== Complete the following ==
1: In the article on the ISIS drone attack in Irbil, how many Peshmerga soldiers were killed in the blast?
2: Reproduce the part of the ISIS drone article from "Unlike drones used" up to and including "spot for artillery.".

··· Source passage

ISIS Uses Exploding Drones to Kill Kurdish Troops in First Successful Attack of Its Kind.
On October 2nd, in Irbil, Iraq, a drone flown by ISIS injured two French paratroopers, who were supporting Kurdish forces. Two Peshmerga, or Kurdish soldiers, were killed in the blast, according to French newspaper Le Monde. The attack is possibly the first where a drone fitted with an improvised explosive device has inflicted casualties on troops from a Western nation.
Le Monde reports:
The two commandos were struck by the flying, booby-trapped drone, sent by a group linked to ISIS. The exact context/circumstances of the attack remain to be specified. The soldiers reportedly intercepted the drone before it exploded on the ground. This type of attack against French forces is in any case without precedent.
Unlike drones used by the United States for attacks, ISIS is converting small, cheap commercial models into one-way weapons. Kurdish forces spotted these drones at least as early as last winter. Iraq is not the first battlefield to see cheap drones.
The Washington Post notes:
Drone use by militants and insurgent groups has steadily risen years as cheap off-the-shelf models have become easily acquired and simple to fly. In Ukraine, store-bought quadcopter drones are used on the front lines in the country’s east by both government troops and Russian-backed separatists in primarily a reconnaissance role, helping locate trench lines and spot for artillery.

······
··· Stored data

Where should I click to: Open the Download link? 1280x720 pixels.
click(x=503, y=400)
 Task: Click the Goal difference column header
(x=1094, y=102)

······

== Solved problems ==
1: Two Peshmerga soldiers were killed.

2:
Unlike drones used by the United States for attacks, ISIS is converting small, cheap commercial models into one-way weapons. Kurdish forces spotted these drones at least as early as last winter. Iraq is not the first battlefield to see cheap drones.
The Washington Post notes:
Drone use by militants and insurgent groups has steadily risen years as cheap off-the-shelf models have become easily acquired and simple to fly. In Ukraine, store-bought quadcopter drones are used on the front lines in the country’s east by both government troops and Russian-backed separatists in primarily a reconnaissance role, helping locate trench lines and spot for artillery.